IHER can reduce the number of program locations where an interrupt handler (IH) may execute. In this paper, we use IHER to reduce the state space. The paper by B. Schlich proved that the model checking of CTL*-X is valid even though IHER reduces the number of program locations where the execution of an interrupt handler (IH) must be considered. Here, CTL*-X is defined as prohibiting the next time operator X in the CTL* formulas [15]. In this paper, since safety is verified for the assembly code using a subclass of CTL*-X, the verification is valid even if the IHER reduces the location of the assembly program.

4. Formal Model of an Assembly Program

In this paper, the assembly program is applied to a CFA (control flow automaton) [16] because an IH can occur at every assembly instruction. In Shlich’s study [3], IHER was explained using a CFG [17,18], which is different from a CFA. Nodes in a CFA are program locations, and directed edges between nodes are instructions that are executed when a control moves from the source to the destination. In this paper, since time must be calculated when dealing with timer interrupts in the static analysis, we use the execution time of instructions to calculate the time. Therefore, we define a timed CFA, which extends the CFA and introduces the concept of time. While Toth et al.’s TCFA represented real number time, our timed CFA represents natural number time to handle program execution time [19]. We deal with exact program execution times, while Ermedahl et al. dealt with worst-case and best-case response times [20]. The paper by G. Hou et al. treated interrupts as randomly occurring [21]. Our paper covers all possible interruptions.

The timed CFA of the assembly program is defined as $N=(L,l{}_0,O,I,\to ,T)$, where:

-

L is a set of program locations;

-

$l{}_0\subset$L, and $l{}_0$ is the initial location of the program;

-

O is a finite set of instructions in the main program (non-interrupt);

-

I is a finite set of executions of interrupt handlers;

-

T indicates execution times such as the OT and IT of each instruction in O and I at each program location;

-

→⊆$L\times O\times OT\times I\times IT\times L$ is the set of transition relations.

The “execution time of each instruction in O and I” refers to a single natural number. Also, it is a point in time after program execution begins. There is an O and I within the same transition, with both O and I executed in the transition.

We consider only the fact that the execution time of the interrupt handler has to be constant. We represent branching based on data from the timed CFA with branched structures.

In addition, each node is shown as follows: $n_j\in \to$, where $n_j=(l_j,{op}_j,tm\_o{p}_j,i{h}_i,tm\_i{h}_i,l_{j+1})$. The assumption is that i is the number of interrupts and j is the number of nodes. $l_j$ is the current location of the timed CFA, $o{p}_j$ is the instruction of the program, $tm\_o{p}_j$ is the execution time of the instruction in the program, $i{h}_i$ is the interrupt handler, $tm\_i{h}_i$ is the execution time of the interrupt handler executions, and $l_{j+1}$ is the next location of the timed CFA.

An example of the timed CFA is shown in Figure 1. The right side of the figure represents a timer interrupt, and $period\_i{h}_i$ represents the timer period.

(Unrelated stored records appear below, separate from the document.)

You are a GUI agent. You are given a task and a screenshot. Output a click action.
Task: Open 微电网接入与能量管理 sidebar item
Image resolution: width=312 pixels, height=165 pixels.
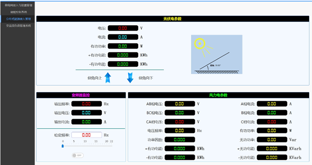point(18,5)
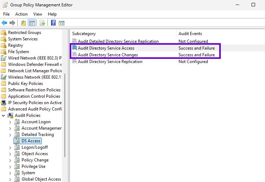Viewport: 265px width, 182px height.
Task: Click the IP Security Policies icon in tree
Action: [x=4, y=103]
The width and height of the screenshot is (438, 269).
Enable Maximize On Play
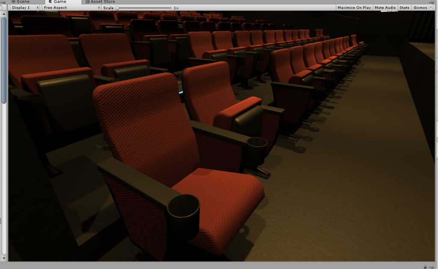354,7
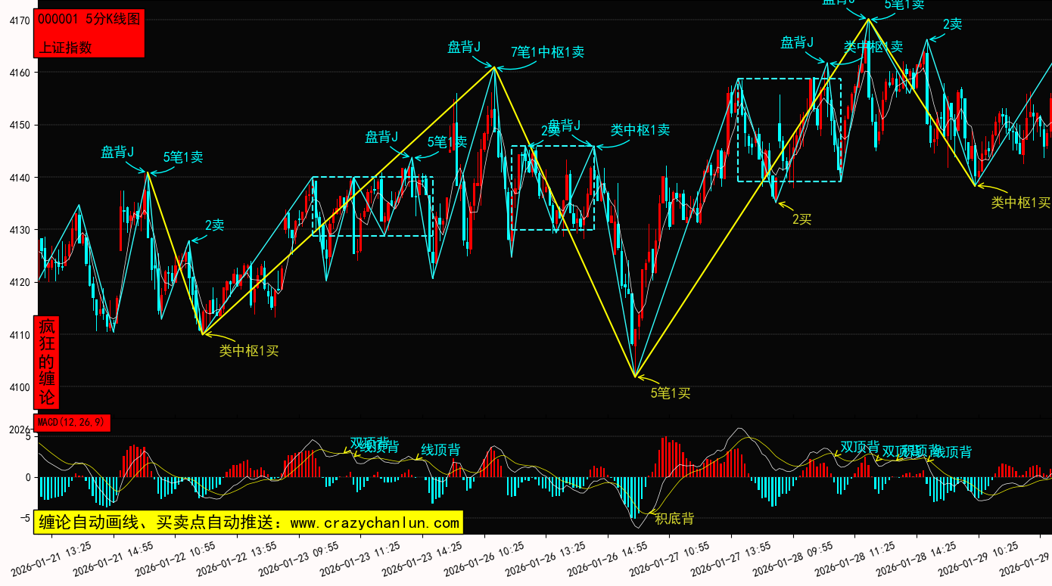Open the www.crazychanlun.com banner link
Viewport: 1052px width, 586px height.
click(248, 522)
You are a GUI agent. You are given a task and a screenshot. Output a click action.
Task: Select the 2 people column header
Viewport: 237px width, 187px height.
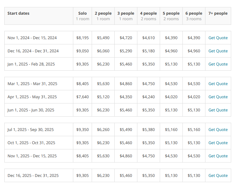103,16
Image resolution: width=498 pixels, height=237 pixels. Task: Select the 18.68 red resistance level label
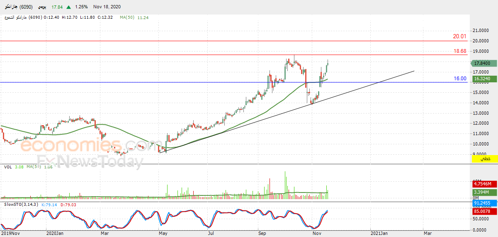459,51
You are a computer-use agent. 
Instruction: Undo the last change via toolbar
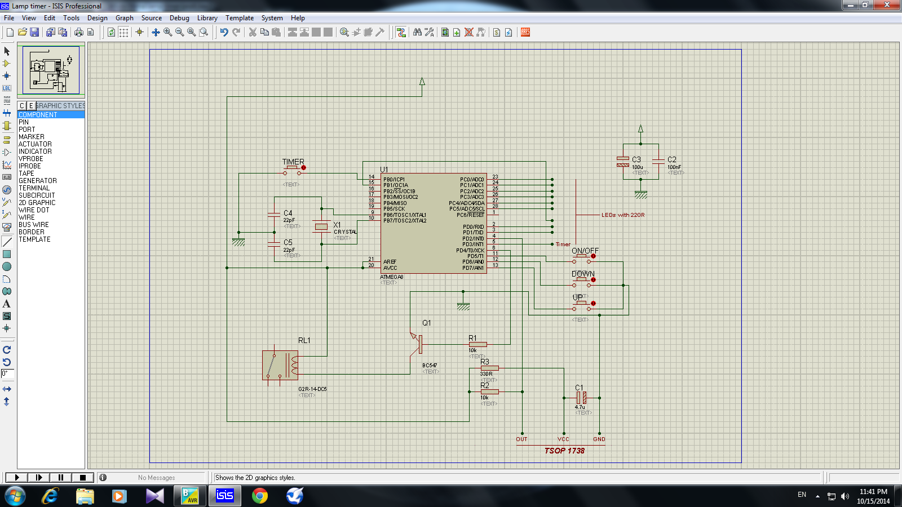tap(224, 33)
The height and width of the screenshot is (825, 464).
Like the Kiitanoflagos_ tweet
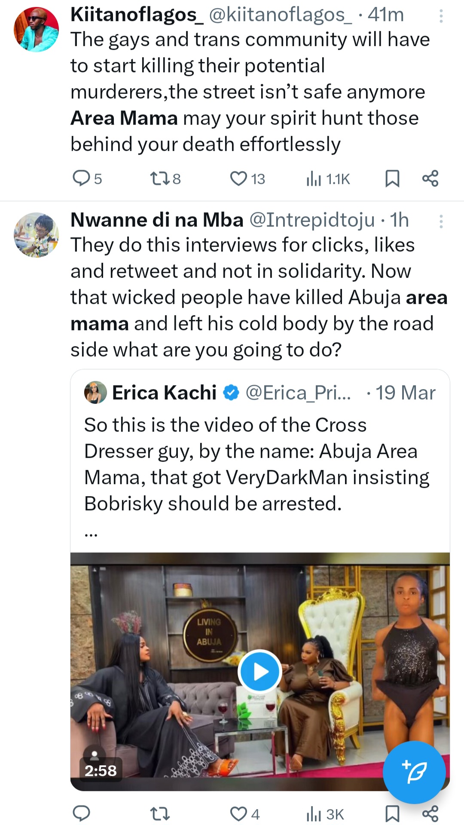pyautogui.click(x=239, y=178)
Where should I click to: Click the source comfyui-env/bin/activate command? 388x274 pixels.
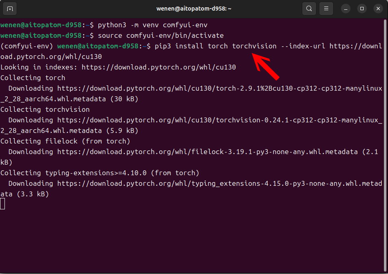pyautogui.click(x=160, y=35)
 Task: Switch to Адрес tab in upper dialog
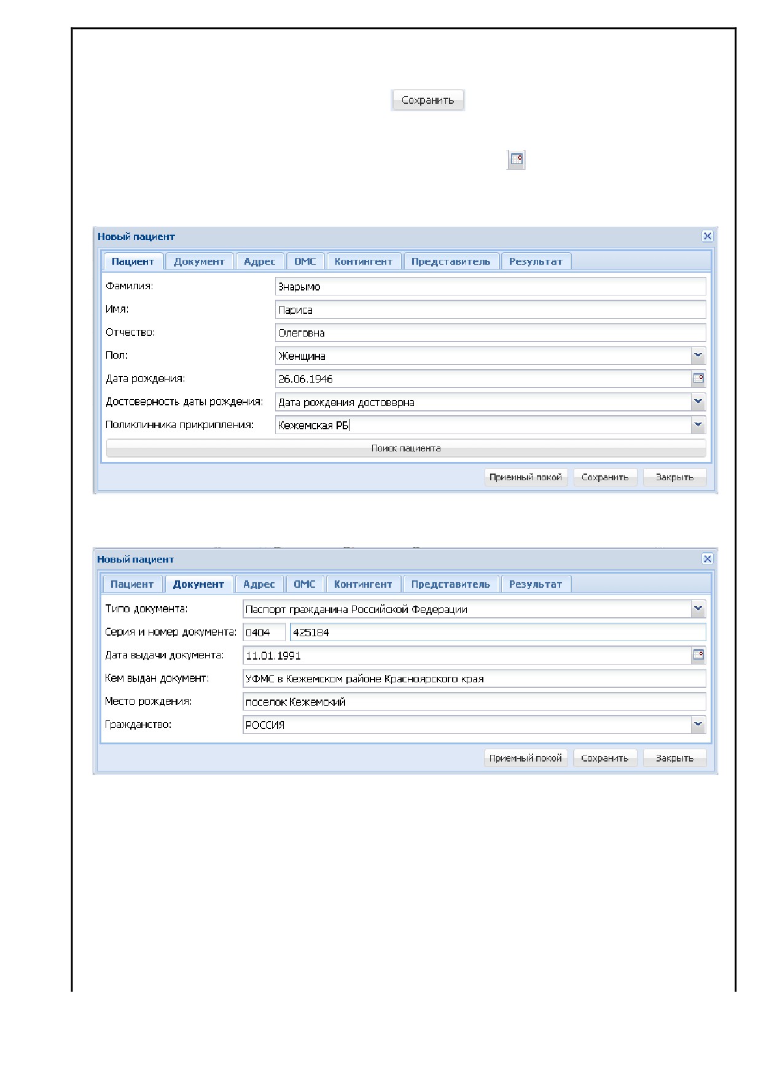(260, 262)
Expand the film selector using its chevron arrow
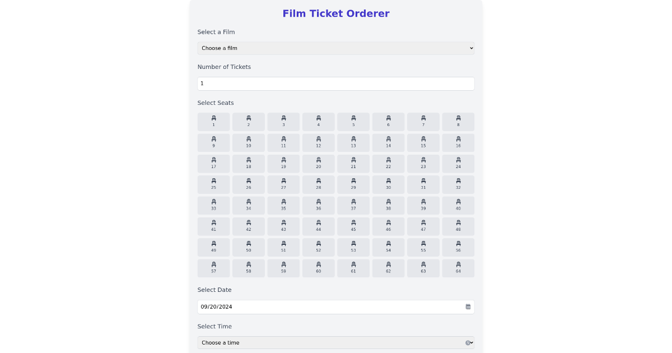This screenshot has height=353, width=672. tap(470, 48)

The time can be accurately calculated by having each node hold the execution time of the instruction. Instructions are microcontroller instructions, such as SUB.L and MOV.L, and are associated with transitions.

5. Proposed Method of Timed IHER

5.1. Verification System

This subsection describes the verification system used in this paper (Figure 2). As a premise, this study used the assembly code corresponding to the H8/3687F microcontroller [22] manufactured by Electronics Corporation (Tokyo, Japan) as the verification target and conducted implementation and experiments. The details are explained in the experimental section. First, the assembly code was subjected to lexical analysis and syntax analysis by a lexer and parser, respectively. We used JFlex v1.9.1 (created by Scott Hudson affiliated with CMU in USA) [23] and BYACC/J v1.15 (created by Florian Weimer affiliated with University Stuttgart in Deutschland) [24] in Java v17 to develop the lexer and parser. Next, the timed CFA was constructed from the memory map and the parsed code. Then, a static analysis called timed IHER, the proposed method, was performed to output a timed CFA with reduced interrupt executable locations. The timed CFA was then input into the model checker along with the verification properties to confirm that the state space could be reduced.

5.2. Algorithm

The timed IHER algorithm is described in Algorithm 1. The central idea is to suppress execution at the node of occurrence by strictly calculating the execution time not only for interrupts due to events but also for timer interrupts.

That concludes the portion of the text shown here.